Unrelated, stopping and starting the service did not work without changing the dremio.conf file. We had to disable ssl. It makes me wonder how it was even able to start initially.
@mlilius Thanks for the report, your jobs, profiles are just 1.2 GB so it looks like these files are needed for recovery in case of an unexpected failure. Can we not increase the mount to 30 GB and see if the 15 GB does not increase?
@balaji.ramaswamy sorry I miss-typed. The ebs backed storage is 50GB. I have not needed to run the clean yet but it is creeping close. It is now consuming 31GB. I ran another kvstore/report and attached the results here.
We’re seeing a higher usage than expected on the master node as well. I’m not proud to admit it, but we actually took an outage on Dremio last week, because the ~200GB allocated was all used and we weren’t monitoring usage on that disk closely enough.
We have configured jobs.max.age_in_days=90 in order to have proper history, so a higher-than-normal usage was expected. That said, this Dremio installation is probably only serving a few thousand queries per day, so I was surprised about the usage.

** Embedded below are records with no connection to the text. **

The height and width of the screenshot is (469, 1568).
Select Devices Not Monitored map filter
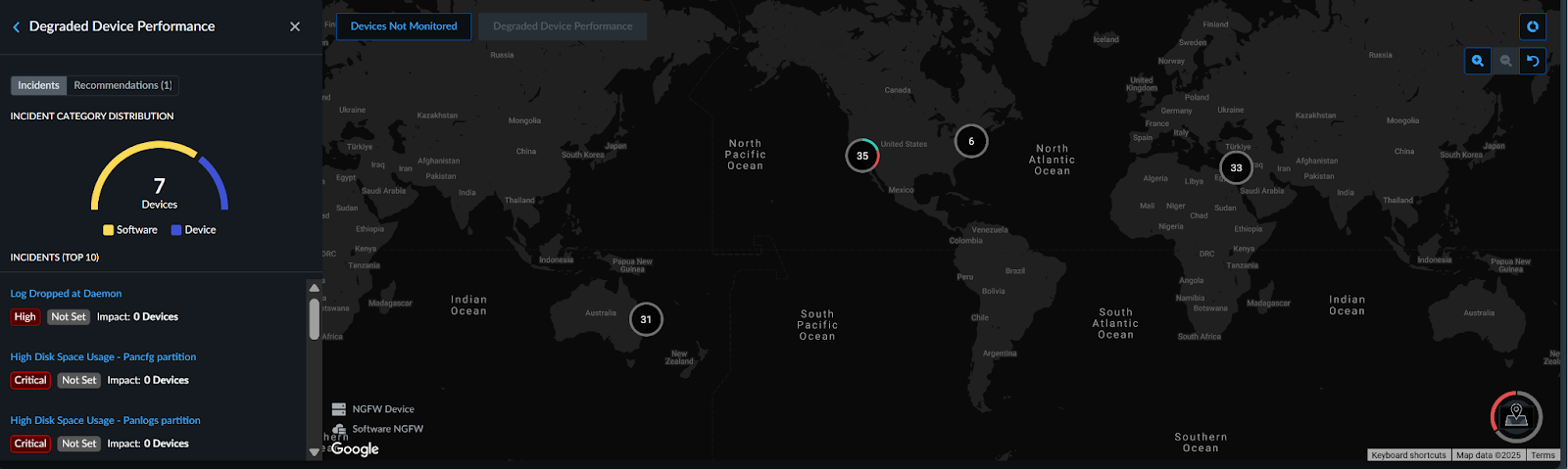point(404,26)
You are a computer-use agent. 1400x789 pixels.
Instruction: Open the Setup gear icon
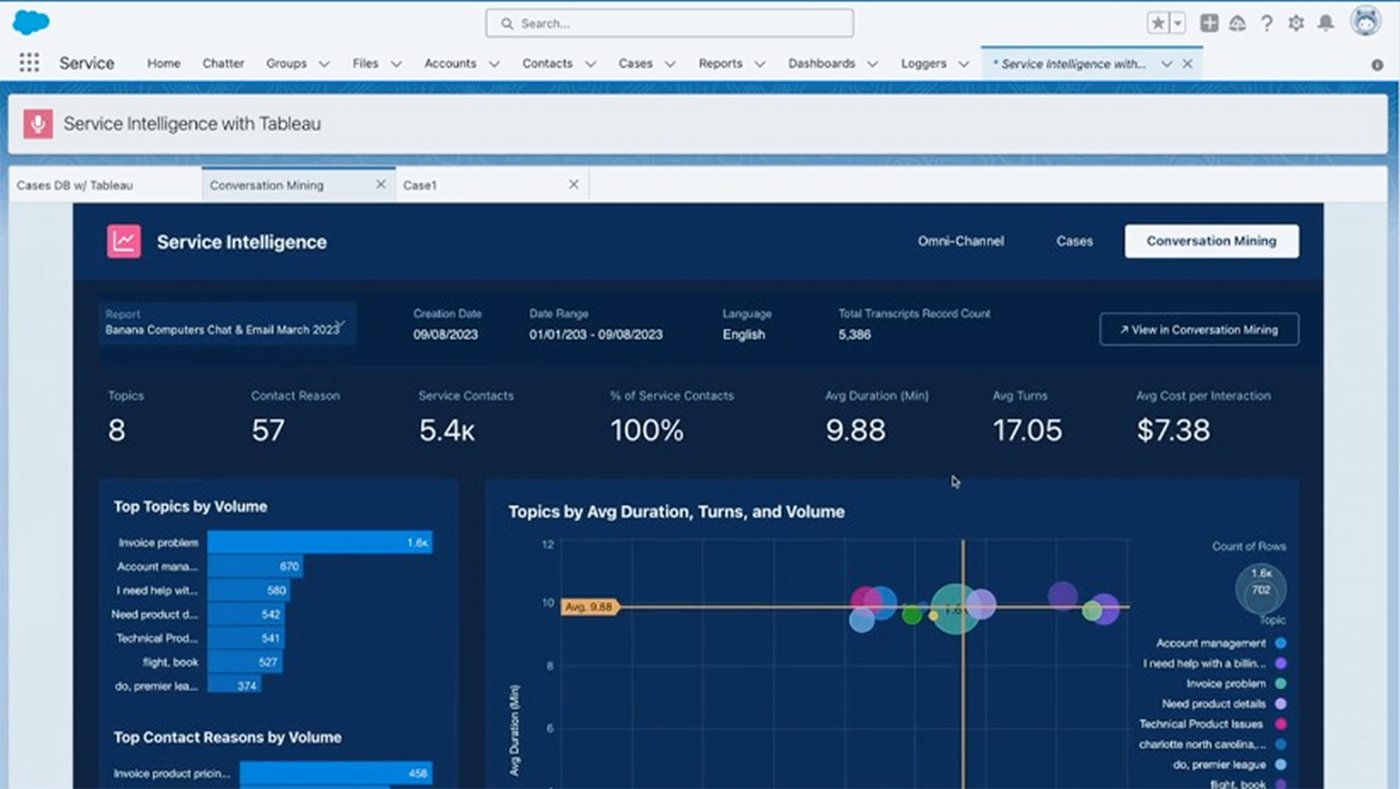pyautogui.click(x=1296, y=23)
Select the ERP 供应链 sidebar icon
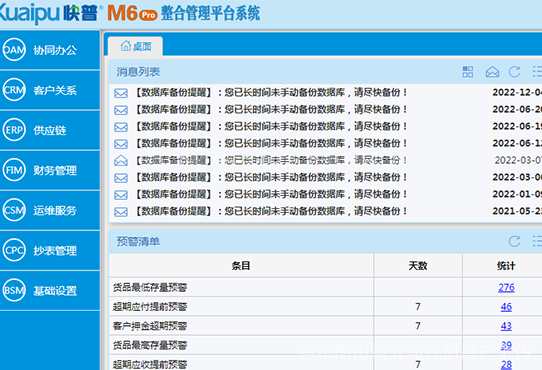542x370 pixels. pos(14,130)
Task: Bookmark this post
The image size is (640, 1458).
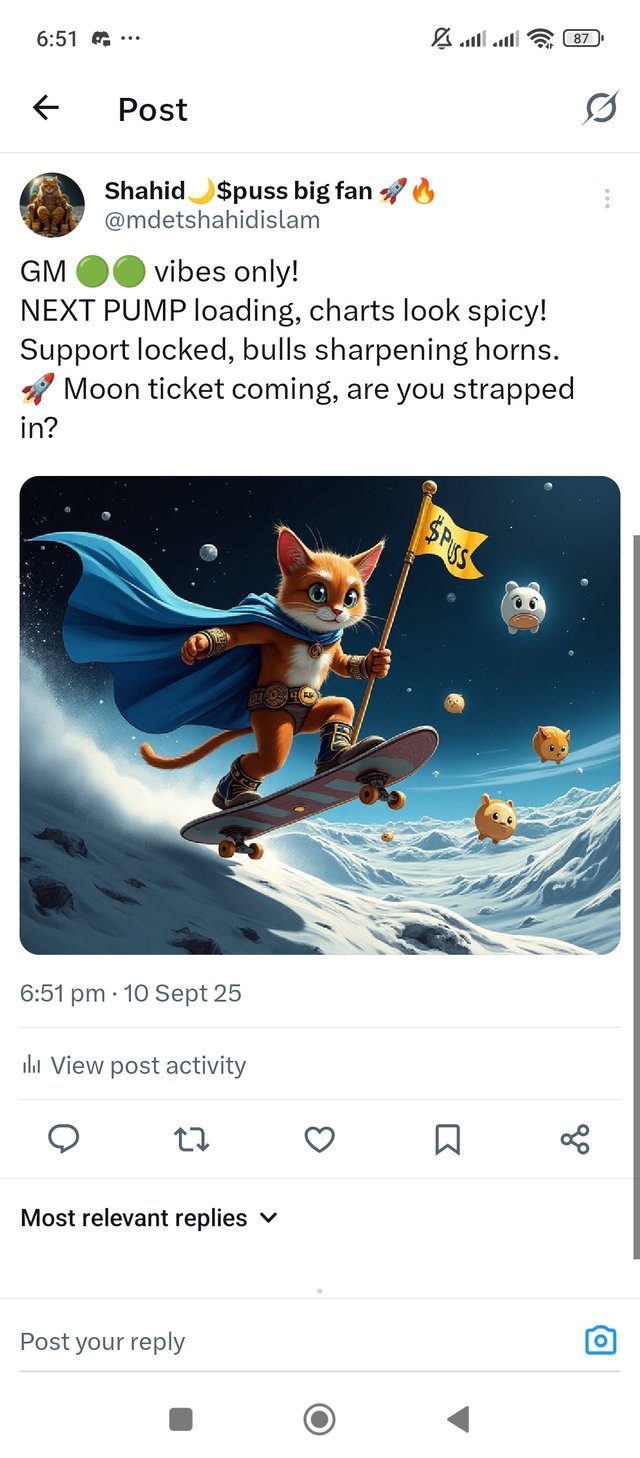Action: pos(447,1139)
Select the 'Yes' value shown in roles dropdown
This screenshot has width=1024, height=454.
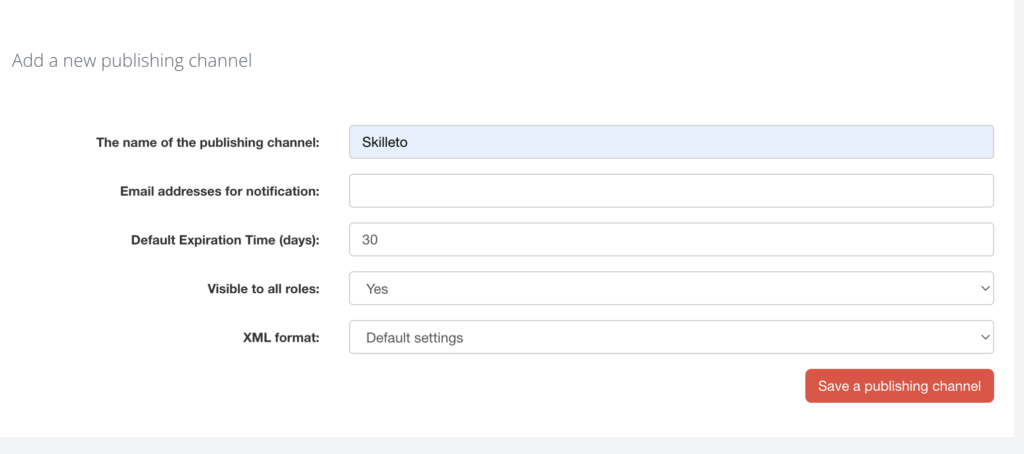(377, 289)
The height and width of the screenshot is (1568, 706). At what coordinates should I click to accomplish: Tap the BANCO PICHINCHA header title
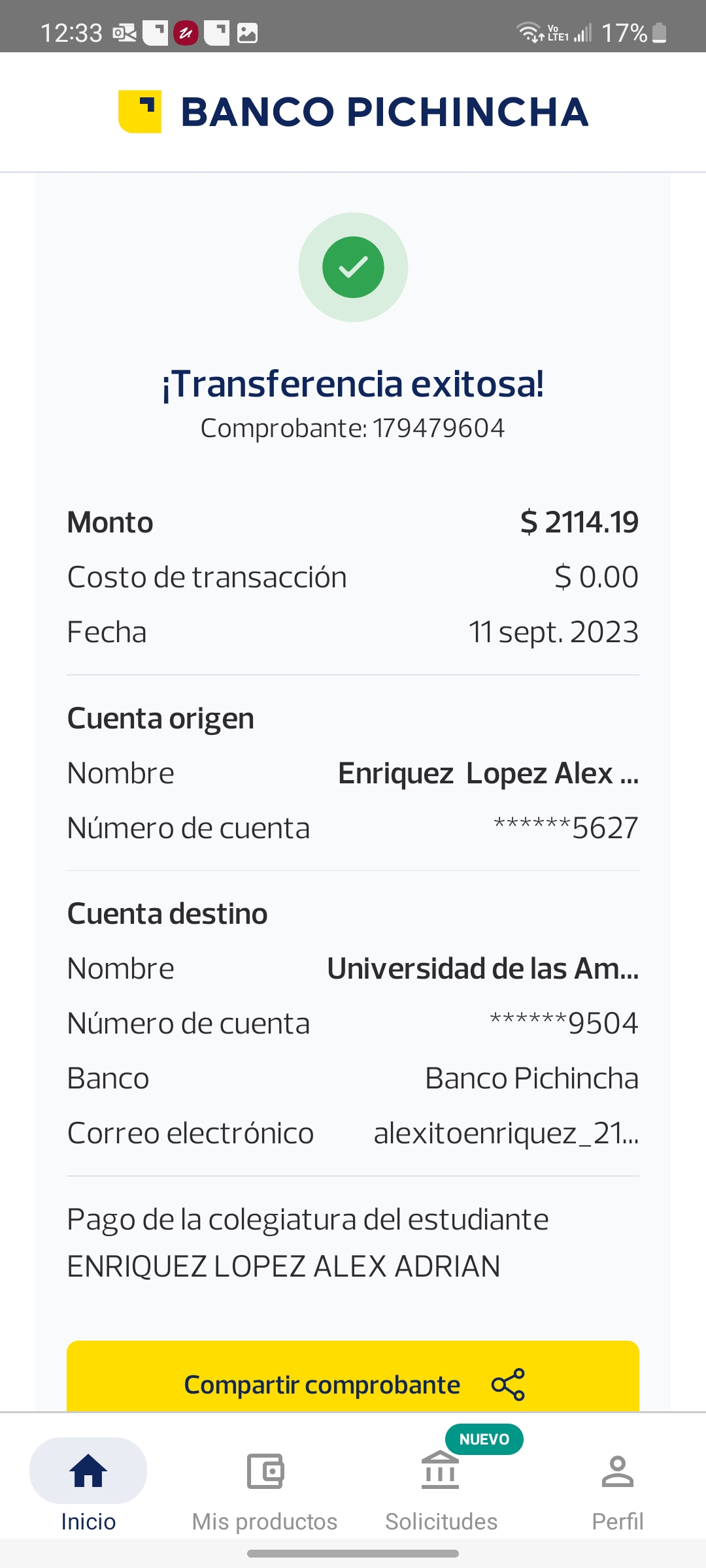[x=384, y=112]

For now, we have moved the master storage to a 4TB drive, until we get to the bottom of it (we run on-prem, so increasing the backing volume is not as easy as EBS). We did observe ~60GB being used overnight, which I imagine was a RocksDB compaction gone awry. Based on that, a good rule of thumb is probably to have at least 50% space free, in order to be safe.
Much appreciated @balaji.ramaswamy - I’ll run this and get some insight. I’m on vacation the next two weeks, but I’ll chip in when I’m back.

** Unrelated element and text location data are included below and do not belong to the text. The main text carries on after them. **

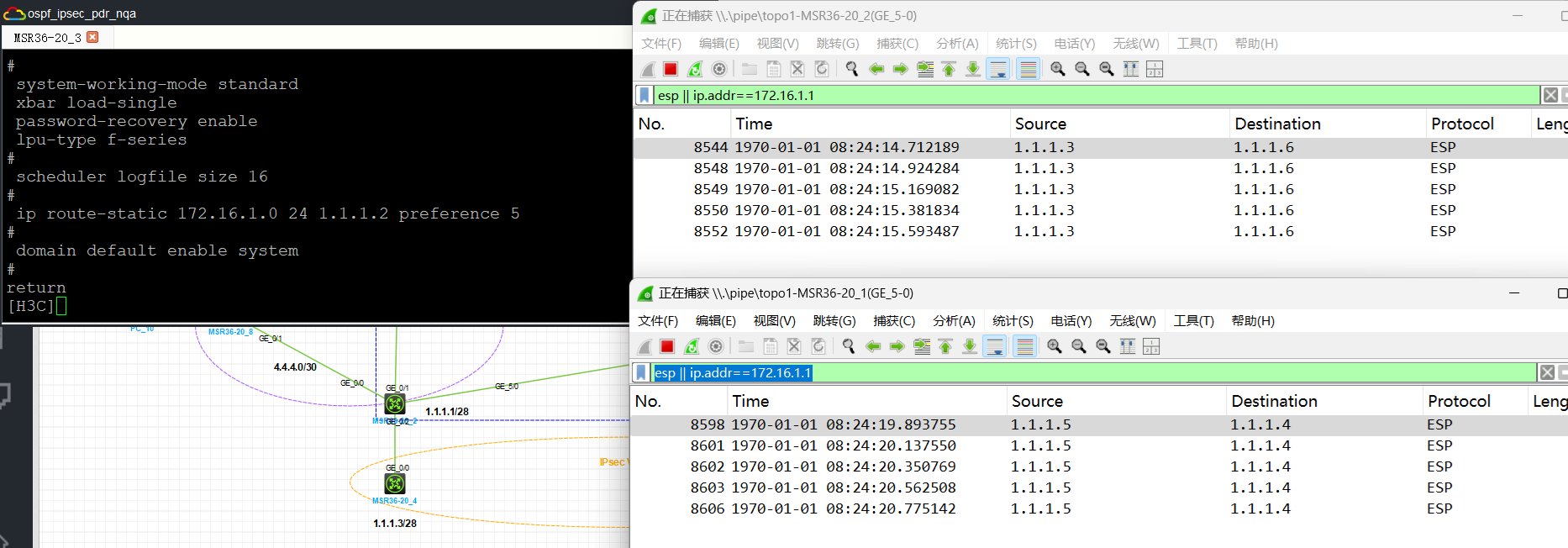This screenshot has height=548, width=1568.
Task: Go to first packet in top Wireshark
Action: pyautogui.click(x=949, y=69)
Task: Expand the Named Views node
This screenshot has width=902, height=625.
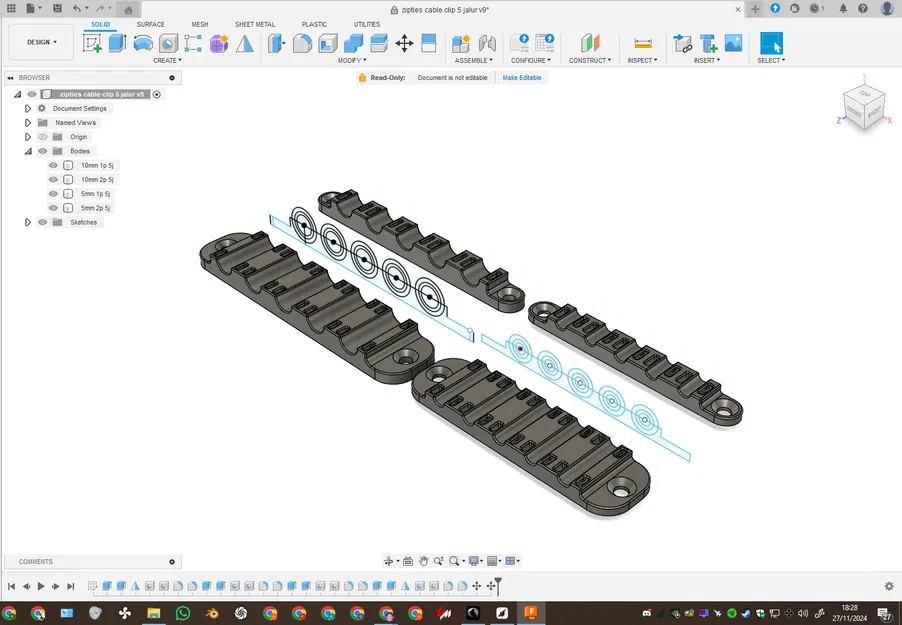Action: click(x=28, y=122)
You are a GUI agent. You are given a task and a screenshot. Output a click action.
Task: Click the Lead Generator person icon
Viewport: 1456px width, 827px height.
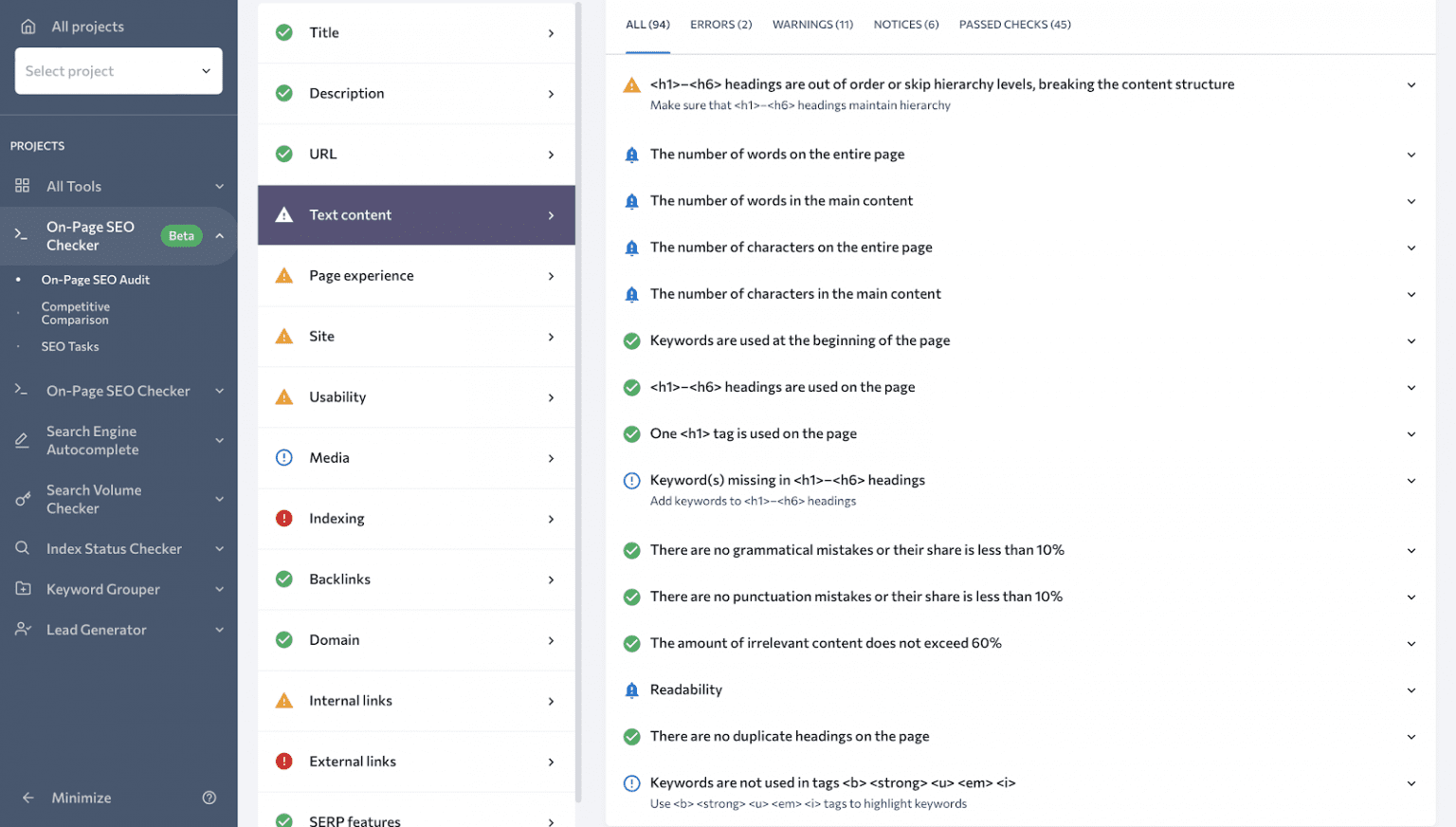pyautogui.click(x=23, y=629)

This, as far as I recall, requires one to take the master offline, while running that maintenance. That would be an issue for us, as I imagine it’d be for many. Hopefully that shouldn’t be necessary on a regular basis?
@mlilius Checked your report, the above options have already cleaned as expected, the issue is all the .sst and .log files are needed for recovery so restart is clearing them automatically. 15GB seems to be less for your activity, I see close to 16K jobs per day, any chance you can increase it to 50GB?